License: GNU General Public License v3.0

CMake 2.39% C++ 62.40% Shell 1.10% Python 29.56% CSS 0.25% JavaScript 2.29% HTML 2.01%
dataflow-framework dsp-applications hybrid-scheduling pipeline gcc clang

pipert's Introduction

PipeRT

Real-Time meets High-Delay: A hybrid scheduling and dataflow framework for DSP applications, developed at ELTE University, Budapest.

Features

High performance:

  • Multithreaded scheduler with worker pool
  • In-place running in memory, allocations are only made during the setup phase, none are made during the running phase
  • Uses mostly non-blocking algorithms avoiding OS locks

Easy to use:

  • Users don't need to have mutexes or any kind of synchronization primitives
  • Nice, compact OOP API with templates to support custom data types
  • Cross-platform C++11 code tested on gcc and clang

Versatile:

  • Configurable buffers to support low- and high delay units
  • Supports stateless and stateful (accumulate) tasks
  • Supports user controlled threads besides own thread pool to support UI, I/O or special thread affinity
  • Supports circles (feedback) in the pipeline chain
  • Supports multiple entry and exit (even reentry) points for distributed workflows

Measurable (coming soon):

  • Supports measurement-driven development via its own, minimal impact autoprofiling system
  • Has a measurement API which exposes autoprofiling capabilities of the whole pipeline
  • Pluggable measurements: The user can fit any logging mechanism to the profiler

Overview

The scheduler manages a pool of worker threads to complete work in user-defined nodes on user-defined processing functions. Initially, when the scheduler is instantiated, it enters the setup phase. In this phase, channels should be created that represent the data processing stages in the pipeline using packet processing functions defined in the user's nodes. There can be two types of channels, scheduled or polled. The former channel type's packets are automatically scheduled to be processed by the worker pool, and the latter type's packets can be received manually be the user's own threads. This can be useful when the use case requires a dedicated thread for certain actions, such as when you need to process data using non-thread-safe librares, or when you need to make an exit point from the DSP pipeline to transmit some results out. When all channels are created, the scheduler can be started, at which point packets can start entering the pipeline.
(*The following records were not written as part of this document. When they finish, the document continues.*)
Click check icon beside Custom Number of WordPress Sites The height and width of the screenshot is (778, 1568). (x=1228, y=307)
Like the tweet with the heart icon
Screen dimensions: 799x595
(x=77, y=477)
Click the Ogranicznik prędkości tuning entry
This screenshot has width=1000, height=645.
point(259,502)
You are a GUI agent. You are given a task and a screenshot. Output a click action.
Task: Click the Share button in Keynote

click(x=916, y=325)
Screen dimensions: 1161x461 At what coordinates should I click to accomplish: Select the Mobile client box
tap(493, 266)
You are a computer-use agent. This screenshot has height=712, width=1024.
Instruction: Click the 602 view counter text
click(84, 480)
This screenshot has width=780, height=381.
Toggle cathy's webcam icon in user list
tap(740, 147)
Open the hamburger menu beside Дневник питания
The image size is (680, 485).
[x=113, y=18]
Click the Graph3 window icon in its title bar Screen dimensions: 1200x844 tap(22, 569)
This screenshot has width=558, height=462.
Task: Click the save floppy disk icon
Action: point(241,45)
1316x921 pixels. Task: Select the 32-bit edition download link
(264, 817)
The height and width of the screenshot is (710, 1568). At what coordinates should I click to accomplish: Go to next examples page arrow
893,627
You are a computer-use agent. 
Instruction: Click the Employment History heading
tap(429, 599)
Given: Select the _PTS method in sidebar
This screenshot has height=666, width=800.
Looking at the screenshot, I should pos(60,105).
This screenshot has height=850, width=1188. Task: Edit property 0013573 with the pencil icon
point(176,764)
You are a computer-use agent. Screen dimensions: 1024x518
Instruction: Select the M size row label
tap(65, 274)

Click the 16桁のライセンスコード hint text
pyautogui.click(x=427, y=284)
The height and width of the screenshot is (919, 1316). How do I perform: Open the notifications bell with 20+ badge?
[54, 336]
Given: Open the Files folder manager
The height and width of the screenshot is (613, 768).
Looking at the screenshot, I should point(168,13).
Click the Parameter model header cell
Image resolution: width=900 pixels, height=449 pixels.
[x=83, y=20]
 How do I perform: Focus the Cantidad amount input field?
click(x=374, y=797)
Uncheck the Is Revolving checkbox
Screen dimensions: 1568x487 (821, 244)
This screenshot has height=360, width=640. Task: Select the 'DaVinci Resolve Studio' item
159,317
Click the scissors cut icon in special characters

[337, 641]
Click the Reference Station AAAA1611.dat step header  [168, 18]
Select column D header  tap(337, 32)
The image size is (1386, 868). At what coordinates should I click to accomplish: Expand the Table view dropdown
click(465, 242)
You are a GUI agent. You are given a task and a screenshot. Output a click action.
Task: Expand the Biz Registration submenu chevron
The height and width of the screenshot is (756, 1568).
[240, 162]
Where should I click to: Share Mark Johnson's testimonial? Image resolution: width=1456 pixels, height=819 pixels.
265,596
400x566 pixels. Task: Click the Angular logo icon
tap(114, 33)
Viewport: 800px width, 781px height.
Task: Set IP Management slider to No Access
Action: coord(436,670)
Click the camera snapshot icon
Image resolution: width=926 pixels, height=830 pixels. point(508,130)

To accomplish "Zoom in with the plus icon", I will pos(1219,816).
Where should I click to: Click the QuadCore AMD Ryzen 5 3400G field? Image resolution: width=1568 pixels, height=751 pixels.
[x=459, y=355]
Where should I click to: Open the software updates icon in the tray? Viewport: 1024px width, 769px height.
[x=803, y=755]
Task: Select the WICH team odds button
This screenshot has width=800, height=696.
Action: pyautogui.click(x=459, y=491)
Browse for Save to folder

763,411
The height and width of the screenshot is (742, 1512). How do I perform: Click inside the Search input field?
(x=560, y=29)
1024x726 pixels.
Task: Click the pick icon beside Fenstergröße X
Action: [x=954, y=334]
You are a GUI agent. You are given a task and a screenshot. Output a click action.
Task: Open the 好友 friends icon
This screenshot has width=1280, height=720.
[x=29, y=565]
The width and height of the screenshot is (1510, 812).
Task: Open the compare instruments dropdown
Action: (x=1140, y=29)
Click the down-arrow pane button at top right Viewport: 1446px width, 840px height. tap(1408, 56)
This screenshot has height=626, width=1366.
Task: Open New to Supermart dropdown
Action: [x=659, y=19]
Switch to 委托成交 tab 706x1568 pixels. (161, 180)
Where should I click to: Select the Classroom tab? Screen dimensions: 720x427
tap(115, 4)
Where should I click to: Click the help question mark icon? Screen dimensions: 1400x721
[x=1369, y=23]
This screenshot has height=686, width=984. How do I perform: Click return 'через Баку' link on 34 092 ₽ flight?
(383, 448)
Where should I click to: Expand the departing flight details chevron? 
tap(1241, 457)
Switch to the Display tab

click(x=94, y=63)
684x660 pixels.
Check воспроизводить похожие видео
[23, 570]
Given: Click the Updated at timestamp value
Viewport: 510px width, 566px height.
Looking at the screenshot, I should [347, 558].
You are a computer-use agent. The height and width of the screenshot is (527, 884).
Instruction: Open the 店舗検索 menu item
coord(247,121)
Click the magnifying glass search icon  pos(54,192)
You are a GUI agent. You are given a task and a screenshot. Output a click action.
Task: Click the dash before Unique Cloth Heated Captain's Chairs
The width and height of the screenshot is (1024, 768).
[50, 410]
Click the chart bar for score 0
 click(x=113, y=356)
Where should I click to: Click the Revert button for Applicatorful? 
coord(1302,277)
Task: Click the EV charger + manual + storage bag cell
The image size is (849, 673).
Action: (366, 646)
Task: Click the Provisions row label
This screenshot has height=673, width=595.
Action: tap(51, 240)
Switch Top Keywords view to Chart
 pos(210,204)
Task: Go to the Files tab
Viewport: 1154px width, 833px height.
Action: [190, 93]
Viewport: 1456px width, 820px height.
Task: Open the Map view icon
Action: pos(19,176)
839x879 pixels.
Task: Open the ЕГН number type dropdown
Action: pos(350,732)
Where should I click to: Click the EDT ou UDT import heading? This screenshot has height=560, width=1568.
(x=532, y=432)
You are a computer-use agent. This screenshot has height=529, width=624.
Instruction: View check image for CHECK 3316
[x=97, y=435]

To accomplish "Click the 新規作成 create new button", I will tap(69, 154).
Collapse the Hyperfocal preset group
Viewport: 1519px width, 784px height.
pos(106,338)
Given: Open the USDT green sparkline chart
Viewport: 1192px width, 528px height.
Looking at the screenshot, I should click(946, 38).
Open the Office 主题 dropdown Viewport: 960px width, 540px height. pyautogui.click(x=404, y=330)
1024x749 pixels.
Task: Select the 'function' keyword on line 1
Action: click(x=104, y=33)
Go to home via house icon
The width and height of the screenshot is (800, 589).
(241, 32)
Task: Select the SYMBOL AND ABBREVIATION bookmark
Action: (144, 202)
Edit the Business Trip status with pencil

The processing functions defined in the user's nodes accept a packet to be processed as a parameter. After they are done processing a packet, packets can be sent onto the next channel (one that the user node has knowledge of) in the pipeline by acquiring a packet to be filled from that channel and filling it with the processed data. The filled packet is automatically queued for processing in the next channel upon the destruction of the stub belonging to the filled packet. The space in memory belonging to the processed packet is freed up for reuse automatically upon the destruction of the stub belonging to the packet.

At any point after the scheduler was started, it may be stopped, which means it will instruct all worker threads to finish their processing, wait for them to complete their current tasks, and re-enter the setup/preparation phase.

For a more detailed description on how each component in the system works, please check out our documentation.

Normal Build for Your Project

You need the following packages installed on your system to build the library:

  • git for downloading this repo
  • cmake and ninja-build to make and use the build system
  • gcc, g++ for compiling with GCC OR
  • clang, clang++ and llvm for compiling with Clang
  • [optional] doxygen to generate HTML documentation

Steps to build:

  1. Download the repo using git clone https://github.com/gerazo/pipert.git
  2. Run ./build.sh to build the static and dynamic library in release mode
  3. What you need for your project:
    • the header files in our include folder
    • the dynamic library, build/libpipert.so OR
    • the static library, build/libpipert_static.a

You can find the documentation under build/docs/index.html.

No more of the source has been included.